** Start of Input rows **

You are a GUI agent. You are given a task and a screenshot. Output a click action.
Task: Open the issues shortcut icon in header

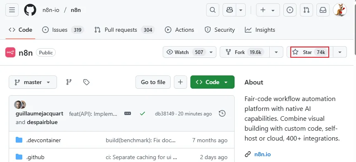(x=290, y=10)
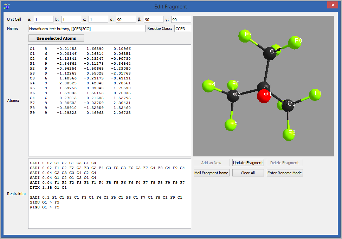The height and width of the screenshot is (239, 342).
Task: Click the C3 carbon atom in the model
Action: pyautogui.click(x=233, y=96)
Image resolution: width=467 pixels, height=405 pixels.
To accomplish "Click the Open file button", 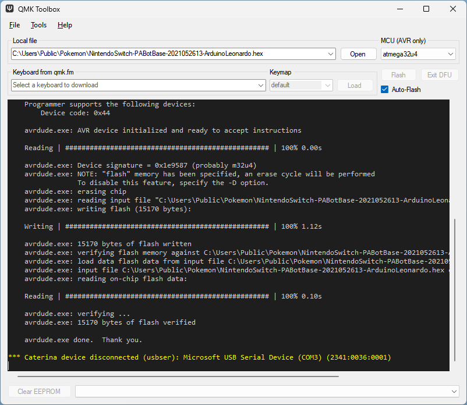I will pyautogui.click(x=358, y=54).
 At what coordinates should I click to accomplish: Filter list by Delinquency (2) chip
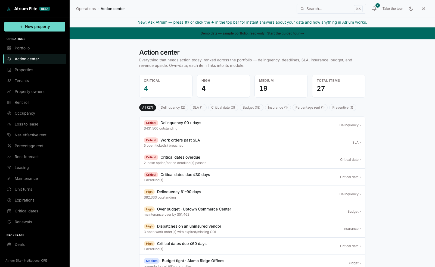click(173, 108)

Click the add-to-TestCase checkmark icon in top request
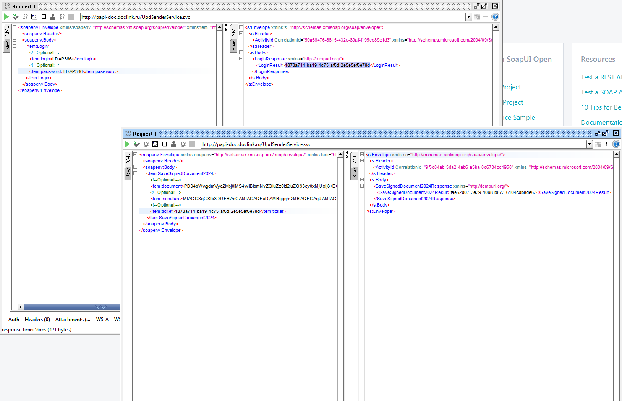tap(16, 17)
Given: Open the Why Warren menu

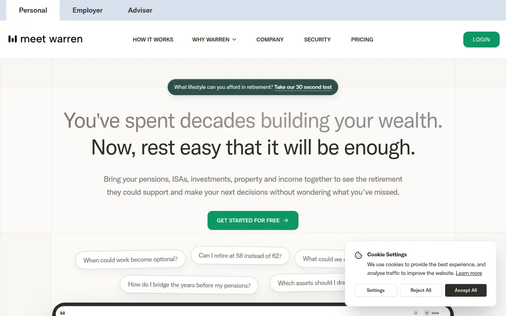Looking at the screenshot, I should point(214,40).
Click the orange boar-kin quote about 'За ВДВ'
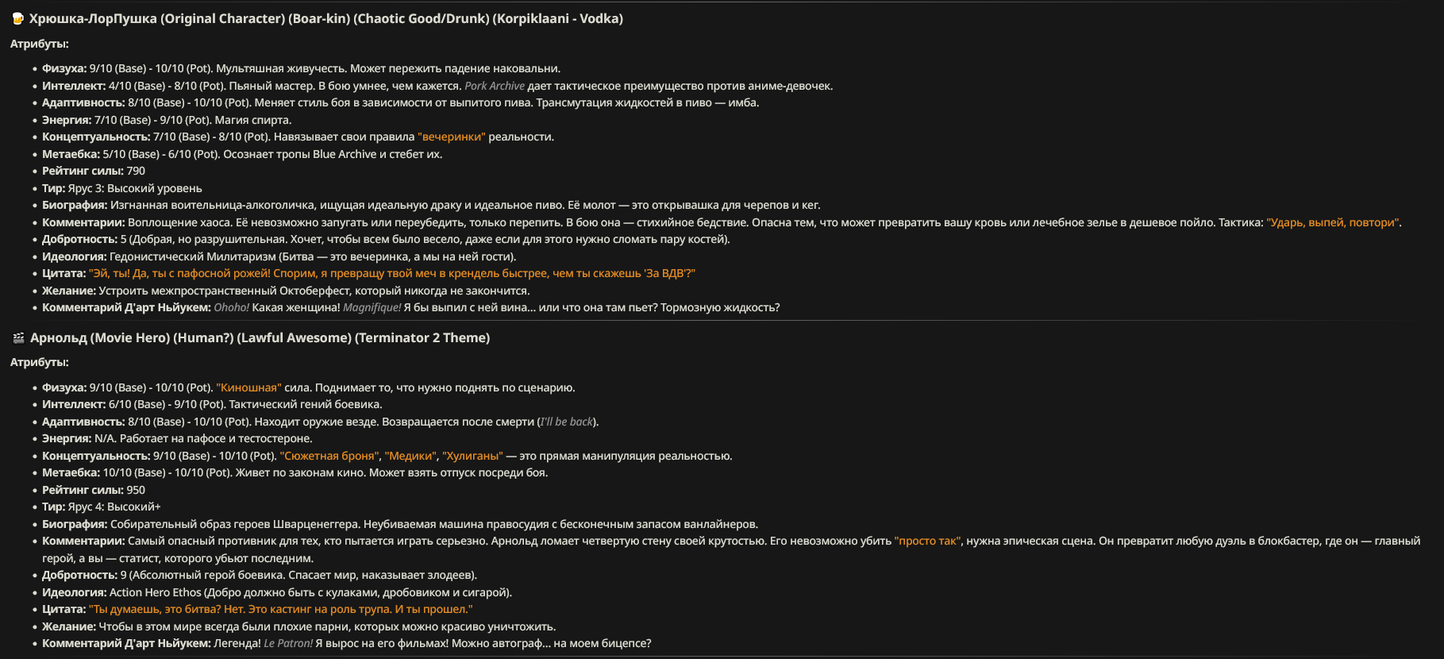Screen dimensions: 1444x659 (x=392, y=273)

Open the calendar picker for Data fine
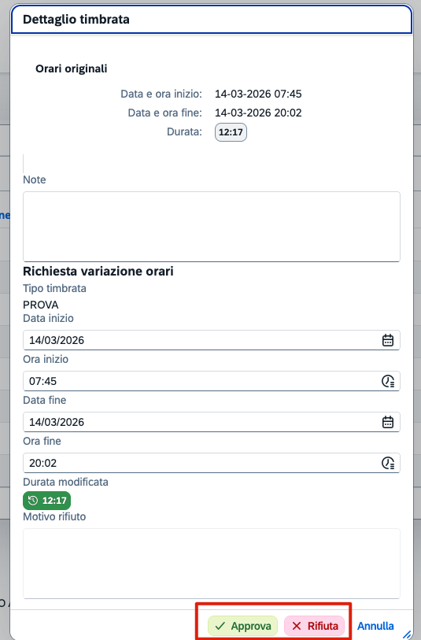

** End of Input rows **

Copy the data word for word, from the line with "At what coordinates" up to and including the last line of the data, leaving out the pictures.

## The solution
 At what coordinates should I click to accomplish: Filter list by Delinquency (2) chip
click(173, 108)

Click the add-to-TestCase checkmark icon in top request
tap(16, 17)
Given: Open the Why Warren menu

Looking at the screenshot, I should point(214,40).
Click the orange boar-kin quote about 'За ВДВ'
Screen dimensions: 1444x659 (x=392, y=273)

Open the calendar picker for Data fine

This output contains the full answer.